APF has worked hard in recent years to amplify African voices. Through eVitabu and by empowering “African Training Partners” to lead and develop resources within their own communities, the charity is deeply commitment to representing the African church. But is there more to do? Dave reflects on opportunities to further contextualise our work and plans for an increasingly African-led future for the charity.

Since joining APF, I’ve encountered raised eyebrows, especially when introducing myself as CEO. “But you’re not African!” is a common response.

This sparked an important question: How African is African Pastors Fellowship? How far is our mission and strategy contextualised and reflecting the priorities and perspectives of African pastors?

Sitting in my home office in Kent, scrolling through photos of past African visits and praying over a map of the continent, I have questioned the long-term viability and ethics of a UK-based charity claiming to serve the modern African church. While we have real depth of relationship, trust and fellowship with our African partners, is there room for APF’s ministry to be further contextualised and African-led?

Hearing African Voices:

For several years now, APF has aimed to amplify African voices. We create opportunities for African church leaders to share their resources and news through the eVitabu app and Impetus newsletter. We also invite African pastors to visit the UK, attend international conferences, and participate in cross-cultural exchanges like Walter Rutto’s current teaching experience in Papua New Guinea. These initiatives exemplify the enriching exchange of knowledge and experience that defines African Pastors Fellowship.

Providing Contextualised Resources:

Our commitment to resourcing the African Church extends beyond simply making literature available in local languages. We strive for enculturation, encouraging resources prepared and delivered by those deeply embedded in the African cultural experience.

I vividly recall the profound learning experiences at the feet of Ugandan and Kenyan pastors, receiving unique interpretations of biblical stories. This is why we seek more African contributors to eVitabu and are exploring the creation of an African app development team to enhance the platform, even discussing potential partnerships with African mobile network providers to generate sustainable funding at no cost to users.

Releasing African Training Partners:

A key strategic priority is empowering “African Training Partners” (ATPs): individuals or organisations called to serve their peers, deliver training, and pioneer community projects that embody the coming of God’s kingdom on earth. These partners are diverse, ranging from denominations and colleges to individuals uniquely positioned to reach marginalised communities.
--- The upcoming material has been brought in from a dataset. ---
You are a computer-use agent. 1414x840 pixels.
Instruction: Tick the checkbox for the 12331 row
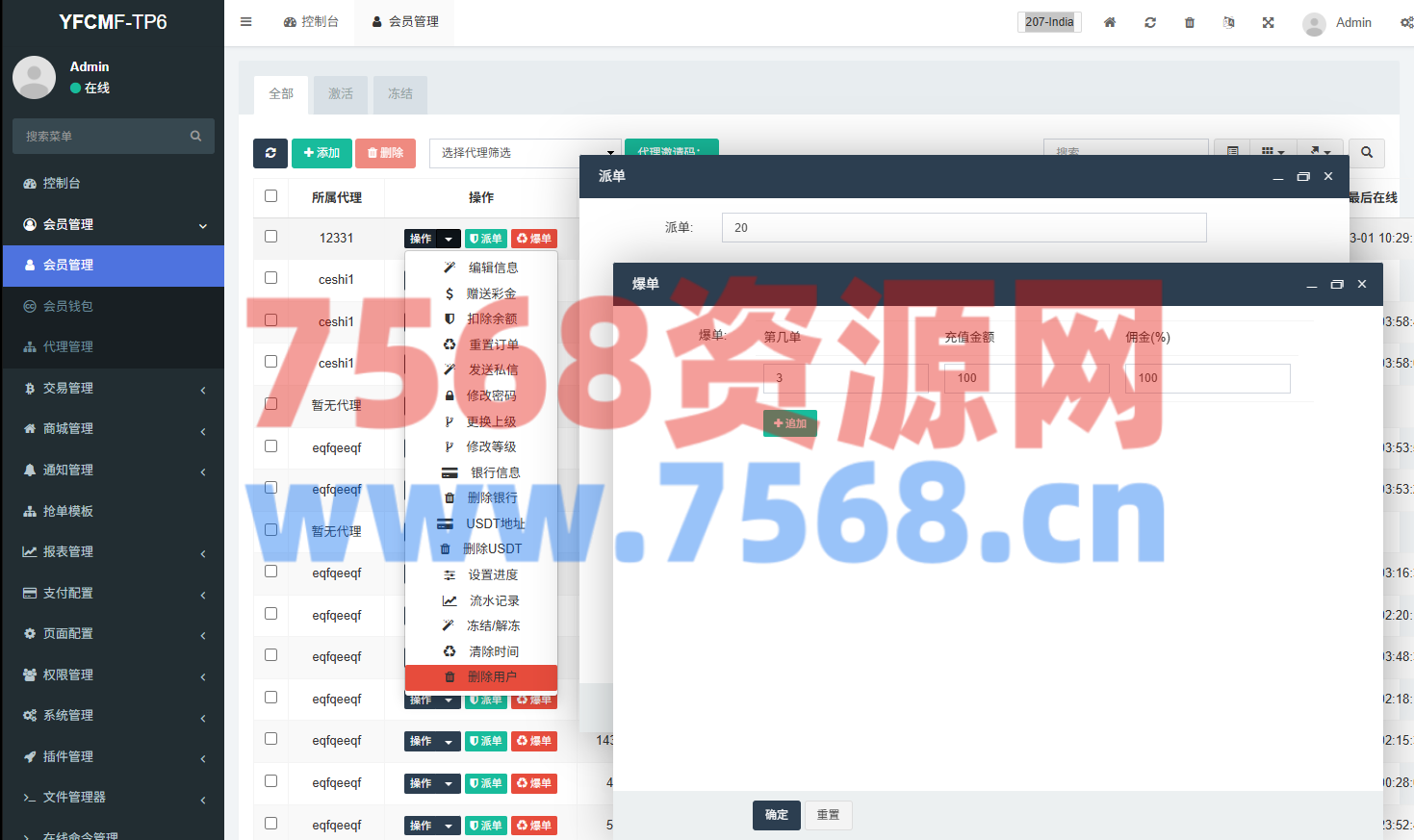pyautogui.click(x=271, y=237)
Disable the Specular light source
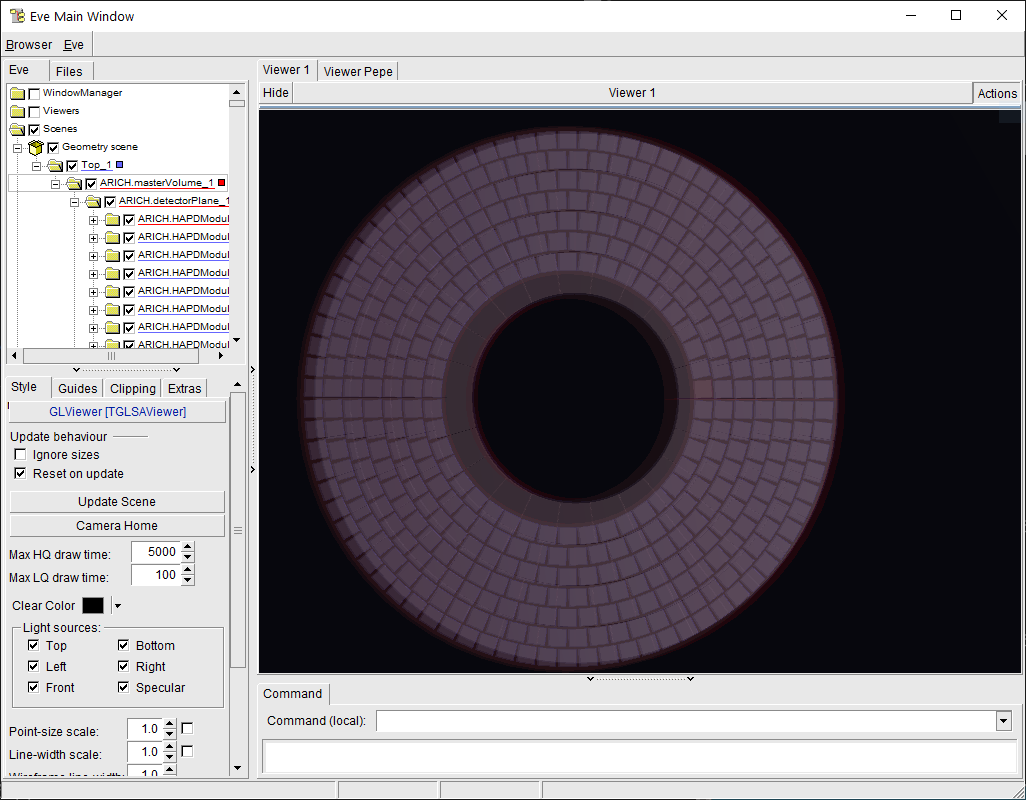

Previously, APF’s activity in Africa depended heavily on the presence of the Director. Today, thanks to our ATPs, there’s ongoing activity throughout the year. We’re also transitioning from making multiple small grants to annual grants, enabling our ATPs to plan training programmes with confidence. A major conference in Africa is planned for September to further explore this vision and formalise the partnerships with our ATPs.

Towards a More Representative Board:

While our board has always provided excellent governance and support, it has lacked diversity. We are actively seeking African trustees, both from within Africa and the UK African diaspora. We welcome recent additions like Kingston and Rose and hope this shift towards a more truly African APF continues.

Ultimately, my aspiration is to appoint an African Director for African Pastors Fellowship. Now, that’s a thought!